- Born: 1783 County Antrim
- Died: 6 April 1849 (aged 65–66)
- Occupation: Physician

= Thomas Hancock (physician) =

Irish physician

Thomas Hancock (1783 – 6 April 1849) was an Irish medical doctor.

==Biography==
Hancock was born in 1783 of Quaker parents in the south of County Antrim, was educated at Ackford, Yorkshire, was apprenticed to a surgeon at Waterford, and graduated M.D. at Edinburgh 26 June 1809. His thesis was 'De Morbis Epidemicis,' a subject in which he was interested throughout his life. He became a licentiate of the College of Physicians of London 26 June 1809, and began practice in London, living in Finsbury Square. He attained considerable practice, and was elected physician to the City and Finsbury dispensaries.

In 1810 he contributed some articles on lunatic asylums to the Belfast Monthly Magazine. In 1821 he published Researches into the Laws and Phenomena of Pestilence, including a medical sketch and review of the Plague of London in 1665 and Remarks on Quarantine. The book is an enlargement of an address delivered to the Medical Society of London in 1820, and contains much information on epidemics. In 1824 he published an Essay on Instinct and its Physical and Moral Relations, in which he criticises the flippant remarks of Lawrence the surgeon on the Creation, and states clearly the views on instinct which were general before the time of Darwin. His next book appeared in 1825, The Principles of Peace exemplified in the Conduct of the Society of Friends in Ireland during the Rebellion of the year 1798, and has the most lasting value of all his works. Of the many histories of that rebellion, this based entirely upon the statements of eye-witnesses gives the clearest view of the unsettled, varied, and ignorant notions of the great mass of the insurgents. It was reproduced as a tract by the London Peace Society. In 1832 he published The Laws and Progress of the Epidemic Cholera, having shortly before removed to Liverpool, where in 1835 his last work appeared, A Defence of the Doctrines of Immediate Revelation and Universal Saving Light, in reply to some remarks contained in a work entitled "A Beacon to the Society of Friends".

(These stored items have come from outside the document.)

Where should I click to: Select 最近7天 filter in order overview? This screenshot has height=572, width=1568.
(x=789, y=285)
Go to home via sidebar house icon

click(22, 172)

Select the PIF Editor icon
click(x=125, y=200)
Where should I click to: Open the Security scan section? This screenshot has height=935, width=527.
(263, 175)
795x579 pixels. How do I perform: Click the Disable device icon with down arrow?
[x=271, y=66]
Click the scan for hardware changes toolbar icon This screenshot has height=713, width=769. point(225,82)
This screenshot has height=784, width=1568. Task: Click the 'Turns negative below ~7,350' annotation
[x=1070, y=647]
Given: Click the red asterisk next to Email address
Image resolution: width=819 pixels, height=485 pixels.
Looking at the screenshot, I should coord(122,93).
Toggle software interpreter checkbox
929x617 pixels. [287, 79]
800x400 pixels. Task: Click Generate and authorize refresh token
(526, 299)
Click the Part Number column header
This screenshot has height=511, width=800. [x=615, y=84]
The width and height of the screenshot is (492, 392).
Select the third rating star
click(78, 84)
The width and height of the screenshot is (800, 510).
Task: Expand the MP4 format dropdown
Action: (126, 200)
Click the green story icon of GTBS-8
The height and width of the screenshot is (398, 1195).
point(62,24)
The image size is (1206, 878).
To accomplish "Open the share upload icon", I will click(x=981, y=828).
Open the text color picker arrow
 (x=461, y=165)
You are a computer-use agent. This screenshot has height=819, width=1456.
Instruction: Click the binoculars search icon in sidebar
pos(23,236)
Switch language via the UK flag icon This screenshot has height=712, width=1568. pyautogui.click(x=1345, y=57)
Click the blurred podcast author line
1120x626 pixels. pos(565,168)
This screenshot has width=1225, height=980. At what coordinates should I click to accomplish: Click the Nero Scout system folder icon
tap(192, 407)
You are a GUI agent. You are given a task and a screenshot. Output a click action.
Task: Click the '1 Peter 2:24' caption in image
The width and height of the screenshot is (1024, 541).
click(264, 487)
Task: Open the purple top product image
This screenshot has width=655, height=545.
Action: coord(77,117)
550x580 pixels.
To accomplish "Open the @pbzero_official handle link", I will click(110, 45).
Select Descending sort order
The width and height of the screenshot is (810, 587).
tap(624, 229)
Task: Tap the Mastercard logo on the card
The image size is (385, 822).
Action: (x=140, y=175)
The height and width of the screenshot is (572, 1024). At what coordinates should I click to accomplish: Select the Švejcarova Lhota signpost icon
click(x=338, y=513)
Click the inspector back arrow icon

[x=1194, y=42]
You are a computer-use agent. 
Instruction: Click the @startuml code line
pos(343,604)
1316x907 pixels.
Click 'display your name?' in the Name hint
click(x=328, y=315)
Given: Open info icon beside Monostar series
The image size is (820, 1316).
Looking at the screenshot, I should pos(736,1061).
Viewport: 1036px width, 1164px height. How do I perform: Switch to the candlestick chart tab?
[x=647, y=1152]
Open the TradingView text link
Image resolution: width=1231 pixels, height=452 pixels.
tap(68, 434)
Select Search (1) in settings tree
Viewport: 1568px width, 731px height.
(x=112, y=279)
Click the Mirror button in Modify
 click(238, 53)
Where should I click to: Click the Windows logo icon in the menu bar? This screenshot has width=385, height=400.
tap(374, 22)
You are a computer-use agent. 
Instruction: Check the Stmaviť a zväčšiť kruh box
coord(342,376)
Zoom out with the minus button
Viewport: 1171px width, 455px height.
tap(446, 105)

In 1838 he left Liverpool and settled in Lisburn, where he resided till his death, from heart disease, on 6 April 1849, aged 66. His works show him to have been a man of extensive reading and sound sense. He was an admirer of Locke, and prized very highly a beautiful little manuscript in Locke's handwriting which he possessed. He edited in 1828 Discourses, translated from Nicole's Essays by John Locke. Hancock published anonymously An elegy supposed to be written on a field of battle, 1818, and The Law of Mercy, a poetical essay on the punishment of death.